5. Im Auftrag der belangten Behörde erstellte der Arzt für Allgemeinmedizin, Dr. XXXX, auf der Grundlage der Einschätzungsverordnung (EVO), BGBl. Nr. 261/2010, und "vorgelegter relevanter medizinischer Befunde" eine zum 20.02.2014 datierte, aktenmäßige Stellungnahme im Rahmen des Parteiengehörs, in dem er im Wesentlichen zusammengefasst ausführte, dass den Argumenten des BF, wonach der Beckenschiefstand durch die Ruhigstellung nach der Stressfraktur entstanden sei und sich sämtliche Probleme des BF aus dieser Problematik ergeben hätten, nicht gefolgt werden könne. Der Beckenschiefstand resultiere aus Beinlängendifferenzen im Stand, da beide Beine im Stand satt auf dem Boden aufsäßen und sich durch die Beinlängendifferenzen der Beckenschiefstand zeige. Grundsätzlich könne er eine wachstumsbedingte Beinlängendifferenz nach Stressfraktur nicht ausschließen, doch sei beim BF auf Grund seines Alters ein tatsächlicher Rückschluss der Beinlängendifferenz auf ein verstärktes Wachstum spekulativ. Nicht teilen könne der Sachverständige auch die Ansicht des BF, dass sein Körper vor dem Dienstunfall vollständig symmetrisch gewesen sei. Das widerspreche dem natürlichen Wachstum, das eine vollständige Symmetrie in der Natur nicht entstehen lasse. Der medizinische Sachverständige bewertete die von ihm in seinem Bewertungsschreiben vorgenommene Bewertung seiner Behinderung als fehlerhaft, da dieser unzulässigerweise teils geringfügige Probleme aufgesplittet und dann addiert habe und die Untergruppen nochmals addiert werden. Die Addition einzelner Gesundheitsschädigungen sei grundsätzlich nicht vorgesehen und werde dem Gesamtbehinderungsaspekt auch nicht gerecht. Auch entspreche der auf den Bewegungs- und Stützapparat umgelegte Gesamtbehinderungsgrad im Ausmaß von 100 von Hundert einer Querschnittslähmung mit Rollstuhlpflicht und schließe dabei auch die mitbetroffene Blasen- und Mastdarmentleerungsstörung mit notwendiger mehrmals täglicher Selbstkatheterisierung und üblicherweise regelmäßiger Stuhlvorsorge mit ein.
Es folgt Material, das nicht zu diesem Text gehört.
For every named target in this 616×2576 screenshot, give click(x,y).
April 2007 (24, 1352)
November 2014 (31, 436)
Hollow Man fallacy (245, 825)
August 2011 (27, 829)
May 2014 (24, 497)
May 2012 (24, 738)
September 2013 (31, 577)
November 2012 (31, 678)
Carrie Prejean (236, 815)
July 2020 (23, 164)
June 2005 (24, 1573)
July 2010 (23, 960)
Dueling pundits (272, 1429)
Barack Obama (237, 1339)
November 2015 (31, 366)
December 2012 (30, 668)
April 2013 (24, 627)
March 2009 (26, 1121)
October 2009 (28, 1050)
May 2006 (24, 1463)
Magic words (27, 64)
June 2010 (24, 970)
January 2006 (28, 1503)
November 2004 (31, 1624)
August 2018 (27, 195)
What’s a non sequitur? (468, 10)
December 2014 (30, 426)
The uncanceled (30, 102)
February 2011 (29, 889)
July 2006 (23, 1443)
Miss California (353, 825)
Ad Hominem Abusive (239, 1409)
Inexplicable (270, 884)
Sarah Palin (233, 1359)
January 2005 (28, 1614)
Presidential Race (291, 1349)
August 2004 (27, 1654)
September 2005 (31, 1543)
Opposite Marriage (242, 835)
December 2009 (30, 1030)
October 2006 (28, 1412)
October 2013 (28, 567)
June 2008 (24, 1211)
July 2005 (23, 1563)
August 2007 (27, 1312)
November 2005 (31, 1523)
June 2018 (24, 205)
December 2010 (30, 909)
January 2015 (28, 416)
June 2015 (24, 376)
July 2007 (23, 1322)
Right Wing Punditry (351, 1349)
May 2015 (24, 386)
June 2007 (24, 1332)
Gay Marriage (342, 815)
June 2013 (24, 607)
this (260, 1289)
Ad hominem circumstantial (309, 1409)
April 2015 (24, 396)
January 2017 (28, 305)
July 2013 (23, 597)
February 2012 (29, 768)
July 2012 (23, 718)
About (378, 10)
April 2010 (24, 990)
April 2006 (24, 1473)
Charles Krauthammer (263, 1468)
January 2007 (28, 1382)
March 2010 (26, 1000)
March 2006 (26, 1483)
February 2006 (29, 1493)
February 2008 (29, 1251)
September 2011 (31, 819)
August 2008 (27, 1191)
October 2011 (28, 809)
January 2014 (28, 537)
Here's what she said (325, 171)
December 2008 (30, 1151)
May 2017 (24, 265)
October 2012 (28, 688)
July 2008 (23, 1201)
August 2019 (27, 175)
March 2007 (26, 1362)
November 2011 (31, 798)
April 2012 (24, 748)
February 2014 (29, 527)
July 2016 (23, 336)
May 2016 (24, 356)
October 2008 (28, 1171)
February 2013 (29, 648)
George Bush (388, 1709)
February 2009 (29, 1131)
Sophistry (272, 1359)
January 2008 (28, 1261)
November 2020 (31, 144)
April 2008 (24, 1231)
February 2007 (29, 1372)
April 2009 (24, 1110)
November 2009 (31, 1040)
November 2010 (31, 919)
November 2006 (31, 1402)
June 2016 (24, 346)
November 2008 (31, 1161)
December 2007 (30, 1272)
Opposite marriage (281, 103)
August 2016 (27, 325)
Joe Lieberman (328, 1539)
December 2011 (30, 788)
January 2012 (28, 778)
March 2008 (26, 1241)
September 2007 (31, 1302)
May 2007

Dem Vorhalt des BF, dass Messungenauigkeiten zu seinen Ungunsten ausgelegt würden widersprach der medizinische Sachverständige und räumte ein, dass Messungenauigkeiten grundsätzlich vorhanden seien und von der Art der durchgeführten Untersuchung abhängig seien. Auch den weiteren, nicht näher substantiierten Vorhalten des BF widersprach der medizinische Sachverständige.

Abschließend räumte der Sachverständige angesichts der vorgelegten Röntgenbilder ein, dass das Gesamtausmaß des Beckenschiefstandes keine wesentliche funktionelle Bedeutung darstelle. Würde man der Argumentation in der Äußerung des BF folgen, dass die Differenz der Beinlänge von unten nach oben immer größer werde, würde das bdeuten, dass die Differenz der längeren Oberschenkelknochen größer wäre, als die Differenz der Unterschenkelknochen. Das würde nach Ansicht des medizinischen Sachverständigen der Argumentation des BF wiedersprechen, dass das verstärkte Wachstum des Schienbeinknochens nach der Stressfraktur den maßgeblichen Unterschied ausmache.

6. Mit Bescheid vom 10.03.2014, Passnummer: XXXX, wies die belangte Behörde den auf die Ausstellung eines Behindertenpasses gerichteten Antrag des BF vom 24.10.2013 ab.

In der Begründung des Bescheides heißt es, dass das medizinische Beweisverfahren ergeben habe, dass der Grad der Behinderung 20 von Hundert betrage und verwies darauf, dass die wesentlichen Ergebnisse des ärztlichen Gutachtensverfahrens dem ärztlichen Sachverständigengutachten vom 15.01.2014 zu entnehmen seien. Dieses Gutachten bilde einen Bestandteil der Begründung. Auch habe die auf Grund seiner Äußerung im Rahmen des Parteiengehörs veranlasste Überprüfung durch den medizinischen Sachverständigen ergeben, dass es zu keiner Änderung des Grades der Behinderung komme. Das Gutachten des medizinischen Sachverständigen sei somit schlüssig und nachvollziehbar.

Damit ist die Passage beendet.